[Screen-element location records]

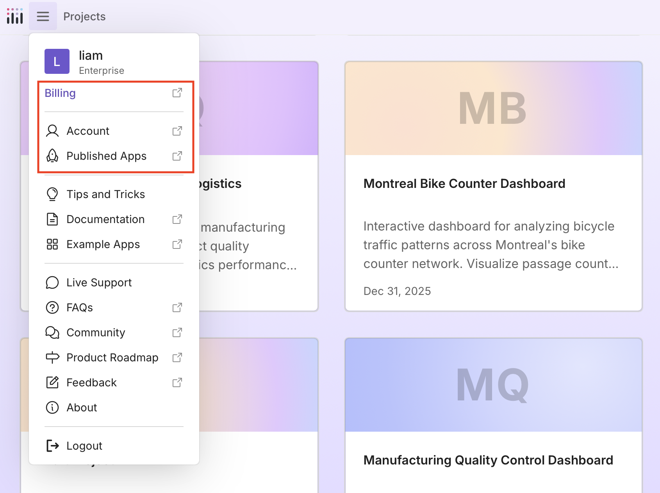Open the Billing page
The height and width of the screenshot is (493, 660).
[60, 93]
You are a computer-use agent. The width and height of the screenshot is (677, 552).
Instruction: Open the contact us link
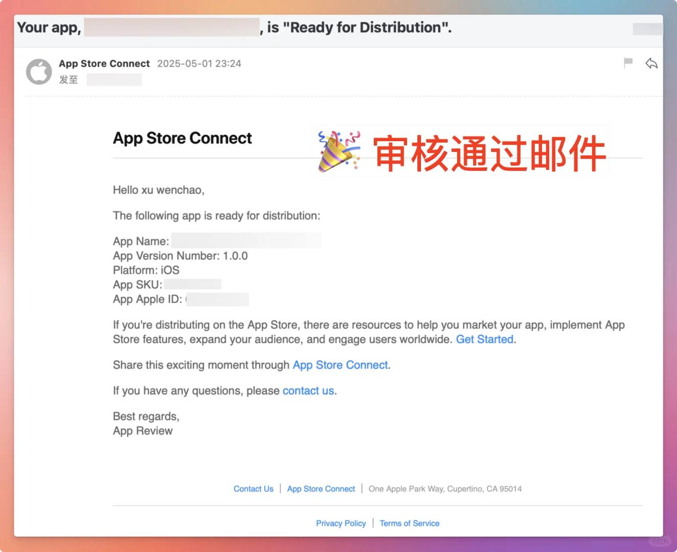coord(308,390)
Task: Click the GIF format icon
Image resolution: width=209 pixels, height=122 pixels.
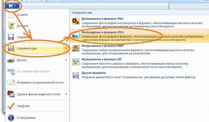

What is needed:
Quote the material from the line containing "Task: Click the GIF format icon" through the end of the material, leaving out any pictures.

Result:
Task: Click the GIF format icon
Image resolution: width=209 pixels, height=122 pixels.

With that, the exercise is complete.